WORK REQUIRED.
Please transcribe, exactly and only, the lines of the records below from the one holding "Task: Uncheck the include your files checkbox" to the very end.

THE DATA.

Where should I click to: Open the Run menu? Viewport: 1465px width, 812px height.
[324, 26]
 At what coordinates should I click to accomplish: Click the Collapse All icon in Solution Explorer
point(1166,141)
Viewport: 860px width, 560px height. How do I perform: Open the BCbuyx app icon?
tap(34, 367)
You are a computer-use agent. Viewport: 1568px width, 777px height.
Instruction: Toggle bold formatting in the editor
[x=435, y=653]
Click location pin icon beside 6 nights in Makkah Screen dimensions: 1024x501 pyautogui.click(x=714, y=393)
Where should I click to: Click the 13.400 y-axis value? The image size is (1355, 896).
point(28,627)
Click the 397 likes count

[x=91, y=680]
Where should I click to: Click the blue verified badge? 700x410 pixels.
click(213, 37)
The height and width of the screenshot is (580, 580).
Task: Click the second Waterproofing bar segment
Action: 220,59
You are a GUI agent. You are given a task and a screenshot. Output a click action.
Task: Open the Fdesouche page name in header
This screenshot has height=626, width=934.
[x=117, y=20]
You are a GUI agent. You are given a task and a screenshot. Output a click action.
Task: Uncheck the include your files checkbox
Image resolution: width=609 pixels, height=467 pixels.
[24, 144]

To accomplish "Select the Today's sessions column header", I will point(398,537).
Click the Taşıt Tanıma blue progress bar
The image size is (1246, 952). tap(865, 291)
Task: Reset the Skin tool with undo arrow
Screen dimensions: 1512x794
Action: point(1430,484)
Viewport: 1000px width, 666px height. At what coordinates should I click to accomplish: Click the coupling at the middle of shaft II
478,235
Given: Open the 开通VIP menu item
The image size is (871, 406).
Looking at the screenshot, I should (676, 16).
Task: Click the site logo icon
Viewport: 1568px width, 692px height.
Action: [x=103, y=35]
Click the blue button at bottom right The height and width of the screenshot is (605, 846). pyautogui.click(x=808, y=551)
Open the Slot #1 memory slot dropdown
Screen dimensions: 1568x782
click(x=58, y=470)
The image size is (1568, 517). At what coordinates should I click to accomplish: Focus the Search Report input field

YOUR SOLUTION.
Task: Uncheck the include your files checkbox
Image resolution: width=609 pixels, height=467 pixels.
[24, 144]

To accomplish "Select the Today's sessions column header", I will point(398,537).
Click the Taşıt Tanıma blue progress bar
The image size is (1246, 952). tap(865, 291)
Task: Reset the Skin tool with undo arrow
Screen dimensions: 1512x794
Action: point(1430,484)
Viewport: 1000px width, 666px height. At what coordinates should I click to accomplish: Click the coupling at the middle of shaft II
478,235
Given: Open the 开通VIP menu item
The image size is (871, 406).
Looking at the screenshot, I should (676, 16).
Task: Click the site logo icon
Viewport: 1568px width, 692px height.
Action: [x=103, y=35]
Click the blue button at bottom right The height and width of the screenshot is (605, 846). pyautogui.click(x=808, y=551)
Open the Slot #1 memory slot dropdown
Screen dimensions: 1568x782
click(x=58, y=470)
The image size is (1568, 517). At what coordinates should I click to accomplish: Focus the Search Report input field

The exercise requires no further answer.